At The Picture Show
Who are They?
French horror film 'Them' creates a disturbing, unnerving portrait of ambiguous fears from unspeakable sources
Dark Sky Films
Director: David Moreau and Xavier Palud
Screenplay: David Moreau and Xavier Palud
Starring: Olivia Bonamy, Michael Cohen, Adriana Mocca and Maria Roman
Rated R / 1 hour, 17 minutes
Now playing in limited release
(out of four)
It really doesn't matter whether or not Them was actually based on a true story --
or how faithful it is to the supposed actual events. The Coen Brothers famously
opened Fargo with a disclaimer, insisting that the film was based on a true story
and that all the details had been kept intact.
Of course, not a shred of it was true. It was just Joel and Ethan having fun with us
-- maybe asking us to consider it through the eyes of complete plausibility.
Perhaps a comment on our obsession with "true-life" stories.

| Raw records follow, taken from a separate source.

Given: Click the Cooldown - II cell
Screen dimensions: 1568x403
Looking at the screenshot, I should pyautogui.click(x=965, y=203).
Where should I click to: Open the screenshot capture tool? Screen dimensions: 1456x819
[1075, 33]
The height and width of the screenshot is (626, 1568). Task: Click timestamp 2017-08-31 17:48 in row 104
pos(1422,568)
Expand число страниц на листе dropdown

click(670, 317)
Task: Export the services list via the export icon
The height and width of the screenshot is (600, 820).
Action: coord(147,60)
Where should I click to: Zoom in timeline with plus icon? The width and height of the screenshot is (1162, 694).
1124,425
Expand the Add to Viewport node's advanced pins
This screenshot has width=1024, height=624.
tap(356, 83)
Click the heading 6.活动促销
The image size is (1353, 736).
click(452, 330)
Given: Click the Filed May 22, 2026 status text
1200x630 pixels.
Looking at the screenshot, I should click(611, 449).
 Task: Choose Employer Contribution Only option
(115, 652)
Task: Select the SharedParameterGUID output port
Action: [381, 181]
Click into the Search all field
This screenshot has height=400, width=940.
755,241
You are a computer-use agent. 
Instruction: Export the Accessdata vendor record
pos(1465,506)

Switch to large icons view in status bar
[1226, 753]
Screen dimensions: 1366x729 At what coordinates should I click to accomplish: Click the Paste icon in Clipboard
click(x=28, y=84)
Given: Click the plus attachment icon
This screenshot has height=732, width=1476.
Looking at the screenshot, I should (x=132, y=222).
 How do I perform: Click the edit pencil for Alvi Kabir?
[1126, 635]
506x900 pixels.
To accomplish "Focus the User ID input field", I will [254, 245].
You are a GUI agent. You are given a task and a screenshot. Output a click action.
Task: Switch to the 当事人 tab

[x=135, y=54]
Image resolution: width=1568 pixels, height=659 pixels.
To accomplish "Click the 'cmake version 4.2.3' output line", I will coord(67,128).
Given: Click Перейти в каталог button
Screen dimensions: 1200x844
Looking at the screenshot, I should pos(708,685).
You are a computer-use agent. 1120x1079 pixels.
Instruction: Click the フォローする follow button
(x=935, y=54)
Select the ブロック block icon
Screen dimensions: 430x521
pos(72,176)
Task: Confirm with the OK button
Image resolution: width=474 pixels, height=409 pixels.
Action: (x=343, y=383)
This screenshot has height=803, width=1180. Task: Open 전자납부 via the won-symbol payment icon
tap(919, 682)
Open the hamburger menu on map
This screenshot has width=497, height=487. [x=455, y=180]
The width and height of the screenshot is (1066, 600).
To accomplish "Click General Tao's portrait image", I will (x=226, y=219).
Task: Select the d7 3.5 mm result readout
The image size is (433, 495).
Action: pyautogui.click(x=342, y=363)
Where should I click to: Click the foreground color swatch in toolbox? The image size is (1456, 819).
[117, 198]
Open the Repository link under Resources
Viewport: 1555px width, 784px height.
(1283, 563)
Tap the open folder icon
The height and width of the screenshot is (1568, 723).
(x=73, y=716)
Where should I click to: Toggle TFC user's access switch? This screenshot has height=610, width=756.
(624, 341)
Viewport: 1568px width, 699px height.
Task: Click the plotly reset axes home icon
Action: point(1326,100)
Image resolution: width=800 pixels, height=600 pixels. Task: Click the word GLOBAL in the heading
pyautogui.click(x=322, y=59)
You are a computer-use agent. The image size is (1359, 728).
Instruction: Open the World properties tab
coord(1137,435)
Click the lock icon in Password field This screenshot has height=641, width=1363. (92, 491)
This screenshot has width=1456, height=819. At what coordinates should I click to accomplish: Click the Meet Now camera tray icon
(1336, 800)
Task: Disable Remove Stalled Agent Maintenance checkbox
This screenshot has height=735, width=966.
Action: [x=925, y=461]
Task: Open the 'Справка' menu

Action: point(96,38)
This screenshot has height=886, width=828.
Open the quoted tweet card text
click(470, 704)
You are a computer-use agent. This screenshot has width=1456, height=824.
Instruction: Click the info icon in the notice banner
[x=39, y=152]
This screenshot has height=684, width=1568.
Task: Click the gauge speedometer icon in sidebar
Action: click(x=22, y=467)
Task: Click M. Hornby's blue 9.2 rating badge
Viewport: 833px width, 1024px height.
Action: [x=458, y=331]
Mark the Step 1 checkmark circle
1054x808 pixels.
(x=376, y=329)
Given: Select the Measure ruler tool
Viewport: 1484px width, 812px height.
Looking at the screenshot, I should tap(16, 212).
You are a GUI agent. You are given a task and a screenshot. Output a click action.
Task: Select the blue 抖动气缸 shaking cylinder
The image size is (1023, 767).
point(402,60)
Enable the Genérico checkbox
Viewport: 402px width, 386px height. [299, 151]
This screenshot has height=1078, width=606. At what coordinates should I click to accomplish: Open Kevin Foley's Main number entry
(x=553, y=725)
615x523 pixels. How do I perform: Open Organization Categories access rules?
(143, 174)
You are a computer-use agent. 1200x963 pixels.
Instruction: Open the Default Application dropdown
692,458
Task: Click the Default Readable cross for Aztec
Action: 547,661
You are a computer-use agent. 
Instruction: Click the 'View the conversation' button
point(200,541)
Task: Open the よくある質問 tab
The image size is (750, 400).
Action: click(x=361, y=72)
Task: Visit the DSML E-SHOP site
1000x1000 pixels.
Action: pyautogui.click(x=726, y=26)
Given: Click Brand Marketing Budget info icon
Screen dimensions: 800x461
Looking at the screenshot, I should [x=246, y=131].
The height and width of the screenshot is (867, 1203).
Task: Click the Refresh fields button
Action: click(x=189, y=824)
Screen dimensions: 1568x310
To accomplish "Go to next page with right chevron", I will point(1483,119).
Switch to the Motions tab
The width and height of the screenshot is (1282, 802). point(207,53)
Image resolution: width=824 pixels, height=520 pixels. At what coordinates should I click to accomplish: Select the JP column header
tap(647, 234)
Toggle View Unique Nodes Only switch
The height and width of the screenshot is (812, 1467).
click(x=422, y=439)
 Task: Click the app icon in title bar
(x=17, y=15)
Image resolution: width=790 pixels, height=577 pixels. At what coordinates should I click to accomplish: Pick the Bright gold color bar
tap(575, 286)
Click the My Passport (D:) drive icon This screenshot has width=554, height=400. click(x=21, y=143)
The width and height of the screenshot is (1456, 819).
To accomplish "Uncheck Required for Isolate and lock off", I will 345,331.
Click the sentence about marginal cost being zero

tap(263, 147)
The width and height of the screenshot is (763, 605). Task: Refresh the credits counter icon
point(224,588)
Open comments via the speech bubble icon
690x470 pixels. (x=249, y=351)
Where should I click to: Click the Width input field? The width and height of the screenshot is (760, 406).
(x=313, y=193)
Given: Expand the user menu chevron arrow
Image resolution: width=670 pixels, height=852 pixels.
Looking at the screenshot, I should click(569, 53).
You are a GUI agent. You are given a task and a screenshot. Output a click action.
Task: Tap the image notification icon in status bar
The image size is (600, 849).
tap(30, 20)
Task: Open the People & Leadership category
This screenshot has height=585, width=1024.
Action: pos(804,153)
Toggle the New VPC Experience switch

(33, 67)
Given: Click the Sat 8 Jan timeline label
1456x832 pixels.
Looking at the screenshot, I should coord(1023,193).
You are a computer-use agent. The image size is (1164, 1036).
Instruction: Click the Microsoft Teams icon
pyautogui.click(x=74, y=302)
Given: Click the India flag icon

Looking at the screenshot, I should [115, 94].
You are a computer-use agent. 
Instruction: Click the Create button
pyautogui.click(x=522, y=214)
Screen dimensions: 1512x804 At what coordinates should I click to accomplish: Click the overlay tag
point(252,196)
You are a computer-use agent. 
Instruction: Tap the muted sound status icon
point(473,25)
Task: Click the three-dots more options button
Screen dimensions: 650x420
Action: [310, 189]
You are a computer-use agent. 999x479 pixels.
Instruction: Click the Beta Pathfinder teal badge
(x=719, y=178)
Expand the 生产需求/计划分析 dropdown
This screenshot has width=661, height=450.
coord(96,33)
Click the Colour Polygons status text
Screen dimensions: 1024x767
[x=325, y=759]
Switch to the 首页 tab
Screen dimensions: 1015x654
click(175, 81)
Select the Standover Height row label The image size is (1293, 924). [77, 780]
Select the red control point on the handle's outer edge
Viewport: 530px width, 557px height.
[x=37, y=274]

And so, regardless of the truthiness of Them's story, it
remains an intriguing, oft-gripping account of a couple that get terrorized in their
home by shadowy figures unknown. Taking stylistic cues from the likes of The
Blair Witch Project by utilizing a minimalist, documentary style, directors David
Moreau and Xavier Palud allow the fear and strangeness to creep up on us. We
can easily get put on edge if we know there's a supernatural entity present, or if we
know someone is out to get our protagonist, or if the enemy is something we can
easily recognize as evil.
But Them never makes such distinctions easy for us to figure out. The events
unfold exclusively from the point of view of the characters, whose only
knowledge of the danger of their own surroundings comes from the noises they
hear, the lights they see outside, the knocks on the door, the whispers in the
woods . . .
The subjective POV of the camera is hugely important, framing its characters only
in their immediate surroundings -- sometimes showing us what's just in front of
them, or just behind them, but never cheating by intercutting them with anything
too obviously threatening. In other words, we never meet the bad guys. And only
in the final shot -- which, let me put it in big letters, is BRILLIANT and chilling
in its sheer ambiguous casualness -- do we get a clue as to the context of the
characters' danger. Up until that point, the situation has gone from eerie to
terrifying to downright creepy. And then those final shots . . .
But let's not get ahead of ourselves. Back to the
characters. Clementine (Olivia Bonamy) is a teacher living in a large cottage in
the French countryside with her boyfriend, Lucas (Michael Cohen). It's a
perfectly ordinary day, and they have a mostly ordinary evening . . . but once night
comes and it's time for bed, things start happening. At first they think it's nothing,
But they're wrong. It's something. We know this because of the opening scene,
during which we introduced to our always-elusive antagonists and another pair of
Actually, the first scene, while well-directed, is the only one I have a major
problem with. The way it plays out seems to go against what we eventually find
out about whoever or whatever is stalking this happy couple in their cottage. So,
in retrospect, the film seems to be cheating in the opening scene. And for what?
Just for manipulative effect?
Regardless, Them picks up quite a bit of steam -- in rapidly escalating fashion --
once Clementine and Lucas become terrorized and have to ambiguously fight for
survival from . . . well, they don't know what. We experience their fear as they
experience it, which is to say they're in the dark for most of the time. When we
first see our aggressors, it's even scarier. Or maybe scary isn't exactly the right
word. Off-putting, to say the least.
There seems to be some meat missing from the film
-- perhaps the budget was excessively low, I'm not sure. Still, during its brief
running time, Them creates an alarming and increasingly scary atmosphere as it
builds to its exceptionally disturbing conclusion.